> _Quoted passage_
● ● ●

My Generation: Why We Must Never Forget


We recently vacationed in Saint Petersburg, Florida where our younger son and his wife reside. We try to visit our dear friend Lilly Salcman when we’re down there. We originally met Lilly and her husband Arthur more than 20 years ago when they lived in Old Saybrook. After Arthur died, Lilly retired full-time to their condo in Saint Pete Beach.

We visited on a picture-perfect Florida afternoon and sat out on her deck overlooking an active scene. It was spring break and loud noise amplified from the hotel pool next to Lilly’s building, along with kids revving motorbikes directly under us.

Lilly was oblivious to what I found annoying. Looking around she smiled and commented, “When you have nothing but striped pajamas, it’s hard to believe I have this to look out at every day.”

Her words gave me the chills. They also gave me tremendous hope for the resilience of the human spirit.

Lilly is an Auschwitz survivor. She is 95 years old. There are few survivors left to directly tell their stories. Lilly continues to tell hers, to school children in New York City where her daughter lives. She shows us the piles of letters she’s received from students thanking her for sharing her story, telling her how sorry they are for all she’s been through, and what an inspiration she is.

Today (Thursday, April 12) is Yom Hashoah—translated from Hebrew as “Holocaust and Heroism Remembrance Day.” It commemorates the approximately six million Jews murdered in the Holocaust 73 years ago at the hands of Nazi Germany and its collaborators, and also commemorates the Jewish resistance at that time.

I worry as our Baby Boomer generation—including the children of survivors—is also aging, will children continue to learn about this horrific time in our not-so-distant past? Will they continue to learn not to make the mistakes that hate and bigotry breed?

I spoke about this subject with Marji Lipshez-Shapiro of Guilford, senior associate director for the Anti-Defamation League’s (ADL) Connecticut regional office. She knows firsthand that over the past year and a half there has been a nationwide up tick in reported anti-Semitic hate crimes, as well as public denial of the Holocaust, and Connecticut is not immune.

In her almost 28 years at the ADL, Lipshez-Shapiro created Names Can Really Hurt Us, an anti-bias and anti-bullying education program that’s affected more that 150,000 high school students statewide.

She also coordinates (in Connecticut) the national Echoes & Reflections Holocaust education program for middle- and high school students, founded in 2005, personally training more than 1,000 educators. A joint initiative of the ADL, USC Shoah Foundation, and Yad Vashem-The World Holocaust Remembrance Center, the program is described as “The premier source for Holocaust educational materials and dynamic content, empowering teachers and students with the insight needed to question the past and the foresight to impact the future.”

“Holocaust education isn’t mandated in Connecticut [as in some states], but right now there’s a strong mandate to teach Holocaust and genocide education before the state legislature,” Lipshez-Shapiro points out. “There are some teachers who teach it amazingly well and many who do not. It’s a very complicated, challenging topic to teach.”

● ● ●

> _Supplied data_
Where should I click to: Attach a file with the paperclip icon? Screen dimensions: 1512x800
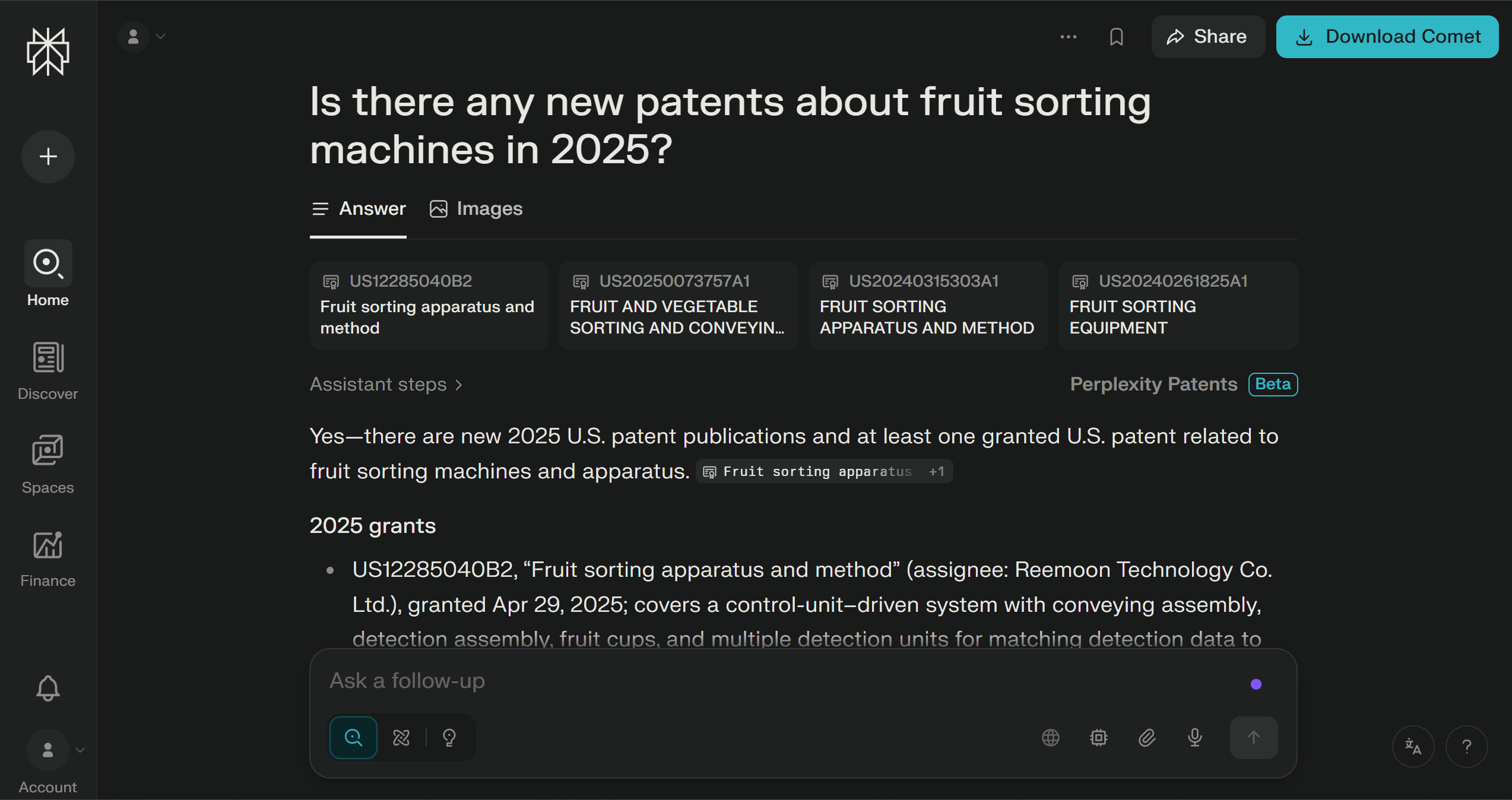pos(1146,738)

● ● ●

> _Written problem A_
In the Holocaust remembrance column, put this sentence into Spanish: "We visited on a picture-perfect Florida afternoon and sat out on her deck overlooking an active scene."
> _Written problem B_
Write the next few paragraphs of the Holocaust remembrance column, picking up after its last quoted remark about how hard the topic is to teach.

> _Task output A_
La visitamos una tarde de Florida perfecta como una postal y nos sentamos en su terraza, con vista a un panorama lleno de actividad.

> _Task output B_
Lipshez-Shapiro acknowledges that nothing can replace a student’s ability to directly speak to a Holocaust survivor. She notes that Branford’s Selma Engel, now in her mid-90s, and her late husband Chaim, spent many years offering programs in all the shoreline schools and beyond, telling their incredible story of being known worldwide as the only Dutch survivors of the concentration camp Sobibor.

Lipshez-Shapiro also stresses that although direct voices will never be replaced, many strategies, programs, and initiatives are continually being developed by all the major Holocaust education organizations, and that what’s unique about Echoes & Reflections is that students do get to meet survivors through more than 50 videotaped testimonials that teachers pair with particular lessons.

Also unique, she says, is that “we teach from a perspective of what’s called ‘cultural and spiritual resistance.’ Too often the sadness [and] despair is too overwhelming. When we teach about what people did to resist oppression, it’s very inspiring and the students learn about fighting adversity.”

Lipshez-Shapiro says Echoes & Reflections has received more positive feedback than anything she’s ever done in her life, as shown through hundreds of letters and evaluations from teachers.

Shelley Capozzi, the daughter of Polish Holocaust survivors, helps implement the program at Polson Middle School in Madison where she’s a para-educator.

“As educators, we have a vital responsibility to ensure that the current generation of students receive the highest caliber of Holocaust education,” Capozzi says. “Echoes & Reflections is an exemplary leader in this field, succeeding in enlightening students—as well as educators—about all aspects of the Holocaust, one of humanity’s darkest periods.”

In 2010 Lipshez-Shapiro spoke about this subject in Jerusalem at an international conference for educators of the Holocaust at Yad Veshem and says it was one of the major highlights of her career.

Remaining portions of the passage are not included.